Skopiuj wiernie wiersze, zaczynając od tego, który zawiera "Click the 100%", i kończąc na ostatnim wierszu danych. Uwzględnij oba skrajne wiersze.

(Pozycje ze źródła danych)
◇ ◇ ◇ ◇ ◇ ◇ ◇
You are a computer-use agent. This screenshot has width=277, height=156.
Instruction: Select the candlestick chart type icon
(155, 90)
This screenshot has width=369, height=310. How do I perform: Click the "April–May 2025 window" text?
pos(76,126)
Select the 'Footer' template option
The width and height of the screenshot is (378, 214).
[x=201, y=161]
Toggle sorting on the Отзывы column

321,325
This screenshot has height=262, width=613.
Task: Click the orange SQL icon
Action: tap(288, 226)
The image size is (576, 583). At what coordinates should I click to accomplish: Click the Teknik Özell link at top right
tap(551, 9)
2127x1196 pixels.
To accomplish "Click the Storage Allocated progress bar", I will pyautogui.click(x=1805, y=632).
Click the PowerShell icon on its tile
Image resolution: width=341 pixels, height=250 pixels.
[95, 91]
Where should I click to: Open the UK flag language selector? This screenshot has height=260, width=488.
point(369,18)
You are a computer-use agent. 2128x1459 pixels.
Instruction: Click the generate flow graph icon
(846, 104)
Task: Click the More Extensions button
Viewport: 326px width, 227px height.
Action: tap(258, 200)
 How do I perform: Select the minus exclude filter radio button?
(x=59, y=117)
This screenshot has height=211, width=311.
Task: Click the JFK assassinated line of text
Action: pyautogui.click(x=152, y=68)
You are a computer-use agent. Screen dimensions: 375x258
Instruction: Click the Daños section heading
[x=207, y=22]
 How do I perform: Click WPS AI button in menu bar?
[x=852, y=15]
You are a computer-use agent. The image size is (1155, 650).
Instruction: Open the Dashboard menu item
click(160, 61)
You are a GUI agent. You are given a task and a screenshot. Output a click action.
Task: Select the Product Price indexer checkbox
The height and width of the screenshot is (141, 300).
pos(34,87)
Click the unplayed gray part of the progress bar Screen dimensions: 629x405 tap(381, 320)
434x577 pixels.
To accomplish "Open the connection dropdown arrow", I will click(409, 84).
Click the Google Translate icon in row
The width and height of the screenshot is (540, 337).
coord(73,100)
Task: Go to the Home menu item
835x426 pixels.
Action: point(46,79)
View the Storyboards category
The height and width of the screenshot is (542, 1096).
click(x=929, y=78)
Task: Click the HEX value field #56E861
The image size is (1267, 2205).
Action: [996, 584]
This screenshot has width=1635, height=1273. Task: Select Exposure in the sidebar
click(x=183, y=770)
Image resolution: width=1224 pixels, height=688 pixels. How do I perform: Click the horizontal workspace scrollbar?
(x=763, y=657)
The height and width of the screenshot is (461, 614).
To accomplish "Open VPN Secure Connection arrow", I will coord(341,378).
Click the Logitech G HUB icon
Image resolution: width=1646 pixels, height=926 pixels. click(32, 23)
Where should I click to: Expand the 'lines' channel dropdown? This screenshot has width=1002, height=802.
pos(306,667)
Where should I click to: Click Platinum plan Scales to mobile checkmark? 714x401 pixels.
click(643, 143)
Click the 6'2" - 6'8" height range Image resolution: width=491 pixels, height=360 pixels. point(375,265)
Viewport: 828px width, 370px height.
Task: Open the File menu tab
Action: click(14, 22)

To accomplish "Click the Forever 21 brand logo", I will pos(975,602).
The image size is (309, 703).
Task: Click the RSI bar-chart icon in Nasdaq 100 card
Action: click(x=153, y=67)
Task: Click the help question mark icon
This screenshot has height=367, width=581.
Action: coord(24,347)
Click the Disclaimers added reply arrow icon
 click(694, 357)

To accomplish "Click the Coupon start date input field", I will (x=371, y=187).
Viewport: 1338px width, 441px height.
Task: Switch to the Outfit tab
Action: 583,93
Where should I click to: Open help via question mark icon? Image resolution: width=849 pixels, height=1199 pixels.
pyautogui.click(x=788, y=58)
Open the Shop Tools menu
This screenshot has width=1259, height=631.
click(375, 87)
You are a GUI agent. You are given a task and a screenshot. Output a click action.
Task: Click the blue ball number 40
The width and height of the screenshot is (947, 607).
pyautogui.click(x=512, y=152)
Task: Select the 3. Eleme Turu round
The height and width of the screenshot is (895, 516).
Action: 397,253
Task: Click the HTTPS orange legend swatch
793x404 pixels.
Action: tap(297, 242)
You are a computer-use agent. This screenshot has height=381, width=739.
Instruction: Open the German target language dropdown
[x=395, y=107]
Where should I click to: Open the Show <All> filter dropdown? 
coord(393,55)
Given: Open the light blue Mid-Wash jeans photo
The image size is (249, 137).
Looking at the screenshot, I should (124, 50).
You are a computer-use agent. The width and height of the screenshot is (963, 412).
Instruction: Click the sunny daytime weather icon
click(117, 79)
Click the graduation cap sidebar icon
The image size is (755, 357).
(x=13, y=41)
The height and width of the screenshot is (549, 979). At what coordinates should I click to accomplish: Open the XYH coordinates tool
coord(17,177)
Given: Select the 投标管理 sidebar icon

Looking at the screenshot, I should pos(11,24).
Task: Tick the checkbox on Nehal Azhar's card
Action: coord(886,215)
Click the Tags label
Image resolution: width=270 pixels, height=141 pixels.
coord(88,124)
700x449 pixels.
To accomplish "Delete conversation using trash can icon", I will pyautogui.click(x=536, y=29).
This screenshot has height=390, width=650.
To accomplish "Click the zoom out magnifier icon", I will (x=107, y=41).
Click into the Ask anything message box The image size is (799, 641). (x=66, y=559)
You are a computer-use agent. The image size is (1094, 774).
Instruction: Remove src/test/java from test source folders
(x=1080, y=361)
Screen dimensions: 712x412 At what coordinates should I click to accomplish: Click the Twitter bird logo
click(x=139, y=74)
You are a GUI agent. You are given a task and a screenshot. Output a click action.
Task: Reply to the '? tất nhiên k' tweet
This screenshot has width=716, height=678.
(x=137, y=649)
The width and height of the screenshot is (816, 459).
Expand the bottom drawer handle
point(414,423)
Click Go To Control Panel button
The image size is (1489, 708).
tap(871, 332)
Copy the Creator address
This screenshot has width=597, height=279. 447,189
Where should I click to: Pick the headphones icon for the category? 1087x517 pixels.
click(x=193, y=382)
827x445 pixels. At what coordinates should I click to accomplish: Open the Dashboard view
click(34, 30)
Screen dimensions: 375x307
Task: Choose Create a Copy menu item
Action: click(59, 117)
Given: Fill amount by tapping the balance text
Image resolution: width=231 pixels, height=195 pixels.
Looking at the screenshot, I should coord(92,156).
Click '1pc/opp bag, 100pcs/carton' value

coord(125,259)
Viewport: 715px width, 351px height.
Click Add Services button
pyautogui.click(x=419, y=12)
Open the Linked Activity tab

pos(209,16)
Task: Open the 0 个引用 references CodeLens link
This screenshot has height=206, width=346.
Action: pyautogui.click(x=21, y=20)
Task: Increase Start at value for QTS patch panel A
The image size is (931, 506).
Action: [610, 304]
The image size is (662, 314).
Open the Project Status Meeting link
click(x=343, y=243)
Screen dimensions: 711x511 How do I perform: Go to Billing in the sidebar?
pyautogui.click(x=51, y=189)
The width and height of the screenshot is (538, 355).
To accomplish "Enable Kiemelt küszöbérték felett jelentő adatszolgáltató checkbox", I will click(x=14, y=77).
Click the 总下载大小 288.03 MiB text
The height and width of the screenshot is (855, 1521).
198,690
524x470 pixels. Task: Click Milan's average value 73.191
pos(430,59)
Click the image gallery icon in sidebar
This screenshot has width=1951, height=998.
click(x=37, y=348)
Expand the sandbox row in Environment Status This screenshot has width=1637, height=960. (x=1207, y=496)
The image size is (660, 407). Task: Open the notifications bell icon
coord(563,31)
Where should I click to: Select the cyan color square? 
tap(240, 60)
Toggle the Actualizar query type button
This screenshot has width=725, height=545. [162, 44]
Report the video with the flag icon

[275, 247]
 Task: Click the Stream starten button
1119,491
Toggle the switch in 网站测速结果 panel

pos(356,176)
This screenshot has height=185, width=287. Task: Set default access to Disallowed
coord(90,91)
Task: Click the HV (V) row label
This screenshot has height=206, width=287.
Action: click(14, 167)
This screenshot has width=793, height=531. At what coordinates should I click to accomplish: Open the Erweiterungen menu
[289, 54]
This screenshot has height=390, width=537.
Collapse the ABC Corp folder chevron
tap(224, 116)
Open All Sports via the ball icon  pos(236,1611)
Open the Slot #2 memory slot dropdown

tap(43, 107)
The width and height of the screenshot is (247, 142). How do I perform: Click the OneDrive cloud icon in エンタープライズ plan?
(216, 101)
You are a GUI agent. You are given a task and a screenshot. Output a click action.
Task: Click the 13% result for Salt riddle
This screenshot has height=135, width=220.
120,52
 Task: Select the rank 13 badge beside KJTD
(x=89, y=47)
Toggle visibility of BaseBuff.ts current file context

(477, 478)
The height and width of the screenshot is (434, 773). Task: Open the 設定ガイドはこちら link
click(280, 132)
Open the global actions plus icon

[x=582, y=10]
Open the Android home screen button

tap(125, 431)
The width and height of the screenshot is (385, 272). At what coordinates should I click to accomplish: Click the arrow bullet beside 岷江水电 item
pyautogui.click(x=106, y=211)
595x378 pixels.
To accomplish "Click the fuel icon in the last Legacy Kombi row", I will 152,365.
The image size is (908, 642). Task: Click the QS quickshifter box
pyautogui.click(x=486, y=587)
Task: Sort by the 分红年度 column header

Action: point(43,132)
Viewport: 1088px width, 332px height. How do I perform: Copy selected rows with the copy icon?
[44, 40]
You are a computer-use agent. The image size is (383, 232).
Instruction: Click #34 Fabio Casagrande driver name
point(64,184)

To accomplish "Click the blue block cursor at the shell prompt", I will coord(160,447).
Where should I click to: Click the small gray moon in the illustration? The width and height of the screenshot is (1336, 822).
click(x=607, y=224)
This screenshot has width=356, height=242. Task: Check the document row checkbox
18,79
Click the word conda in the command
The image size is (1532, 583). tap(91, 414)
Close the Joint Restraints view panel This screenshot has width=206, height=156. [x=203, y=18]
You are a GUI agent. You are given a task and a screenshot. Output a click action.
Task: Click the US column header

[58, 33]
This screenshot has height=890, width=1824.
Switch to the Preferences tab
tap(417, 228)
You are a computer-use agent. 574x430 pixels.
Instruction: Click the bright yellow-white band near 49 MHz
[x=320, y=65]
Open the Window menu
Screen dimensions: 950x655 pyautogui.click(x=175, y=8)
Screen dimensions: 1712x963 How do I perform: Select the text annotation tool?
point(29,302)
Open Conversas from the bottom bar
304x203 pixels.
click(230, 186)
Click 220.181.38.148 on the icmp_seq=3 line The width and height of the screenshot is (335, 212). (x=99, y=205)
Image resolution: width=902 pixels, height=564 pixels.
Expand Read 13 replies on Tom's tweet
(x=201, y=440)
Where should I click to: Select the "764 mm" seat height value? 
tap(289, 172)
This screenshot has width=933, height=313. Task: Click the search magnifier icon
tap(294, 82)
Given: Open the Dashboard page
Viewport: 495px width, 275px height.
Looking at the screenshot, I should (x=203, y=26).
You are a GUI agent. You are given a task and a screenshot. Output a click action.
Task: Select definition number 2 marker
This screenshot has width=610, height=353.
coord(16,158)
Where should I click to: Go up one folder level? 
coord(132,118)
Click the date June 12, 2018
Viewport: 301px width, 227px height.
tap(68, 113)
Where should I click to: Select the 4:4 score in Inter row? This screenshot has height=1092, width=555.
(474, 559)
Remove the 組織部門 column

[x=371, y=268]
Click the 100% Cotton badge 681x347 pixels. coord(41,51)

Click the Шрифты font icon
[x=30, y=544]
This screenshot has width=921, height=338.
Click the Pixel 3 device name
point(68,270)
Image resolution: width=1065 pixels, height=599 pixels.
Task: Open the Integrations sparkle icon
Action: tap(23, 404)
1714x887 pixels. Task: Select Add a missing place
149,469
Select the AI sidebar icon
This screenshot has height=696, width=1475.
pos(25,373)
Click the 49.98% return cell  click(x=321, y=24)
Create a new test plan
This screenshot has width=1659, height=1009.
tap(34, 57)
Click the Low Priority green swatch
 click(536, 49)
◇ ◇ ◇ ◇ ◇ ◇ ◇
Odpowiedź »
Click the 100% Cotton badge 681x347 pixels. coord(41,51)

Click the Шрифты font icon
[x=30, y=544]
This screenshot has width=921, height=338.
Click the Pixel 3 device name
point(68,270)
Image resolution: width=1065 pixels, height=599 pixels.
Task: Open the Integrations sparkle icon
Action: tap(23, 404)
1714x887 pixels. Task: Select Add a missing place
149,469
Select the AI sidebar icon
This screenshot has height=696, width=1475.
pos(25,373)
Click the 49.98% return cell  click(x=321, y=24)
Create a new test plan
This screenshot has width=1659, height=1009.
tap(34, 57)
Click the Low Priority green swatch
 click(536, 49)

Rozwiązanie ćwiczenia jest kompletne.